The National Audit Office (NAO) said on Tuesday it was bringing in help to assist its probe into settlements criticised for allowing some firms to pay less tax.

A senior judge would be brought in to investigate deals brokered with the tax authority, Her Majesty’s Revenue and Customs (HMRC), the Independent newspaper reported. An NAO spokesperson said no appointments had been made.

“We are looking at these tax deals. We have to get external expertise in because we are not tax people ourselves, and we are exploring possibilities,” the spokesperson said.

The NAO, which plans to report confidentially to politicians in the Public Accounts Committee, itself also examining the deals, will look at how reasonable some of the settlements with HMRC were.

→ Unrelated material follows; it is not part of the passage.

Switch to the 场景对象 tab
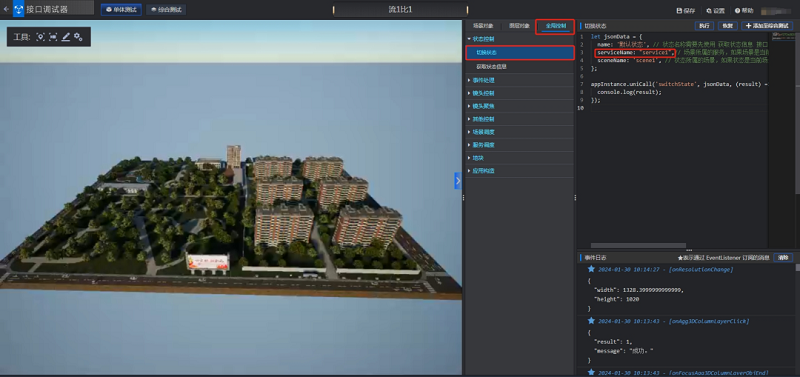The width and height of the screenshot is (800, 377). [483, 26]
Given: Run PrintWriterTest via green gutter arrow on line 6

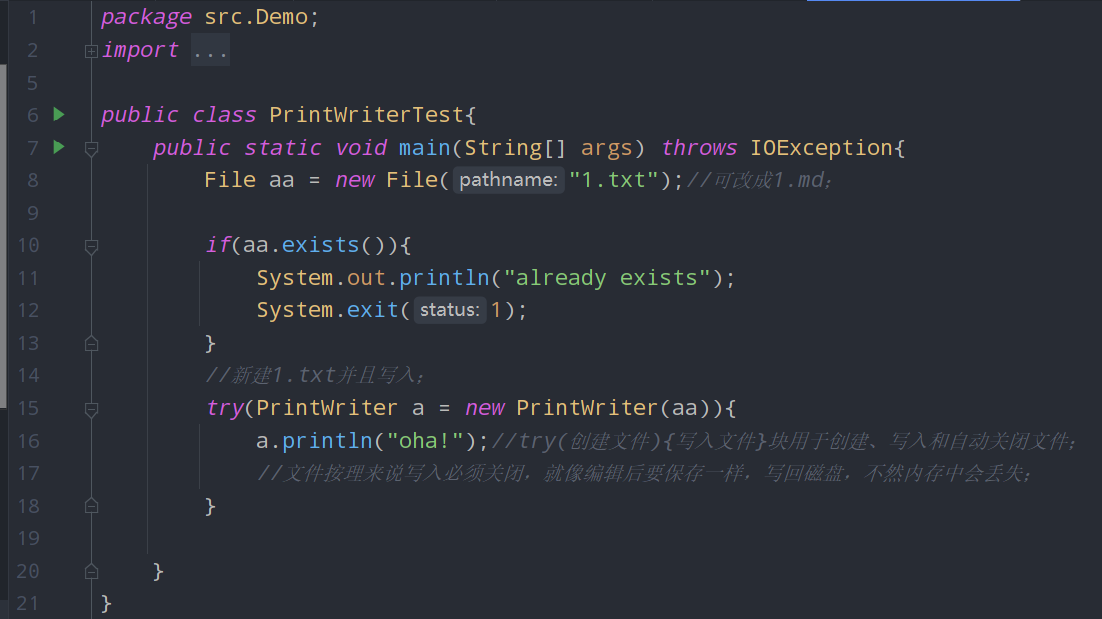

“The possibility of a judge to deal with this debate around Goldman Sachs and Vodafone... who would be independent of the department, that is something that is being thought about,” a spokesperson for HMRC said.

Goldman Sachs lowered its British tax bill by £10m ($16m) in 2010 after a privately negotiated deal allowed it to avoid paying interest payments on £30m back taxes it owed, it emerged in October.

Scrutiny over Vodafone’s tax dealings sparked protests last year at its main Oxford Street store in London. It reached a settlement of £1.25bn in a dispute arising from an acquisition, which may have cost Britain £8bn in lost tax, politicians probing the deal said this month.

“To be clear: Vodafone was not let off a multi-million-pound tax bill,” a spokesperson for Vodafone said.

“The HMRC conducted a rigorous and detailed examination of the facts over several months before agreeing a full and final settlement of £1.25bn. We have no unpaid tax bill in the UK.”

Goldman Sachs declined to comment.

Dave Hartnett, the permanent secretary of HMRC, has been under fire over whether he had a personal role in sealing the Goldman deal.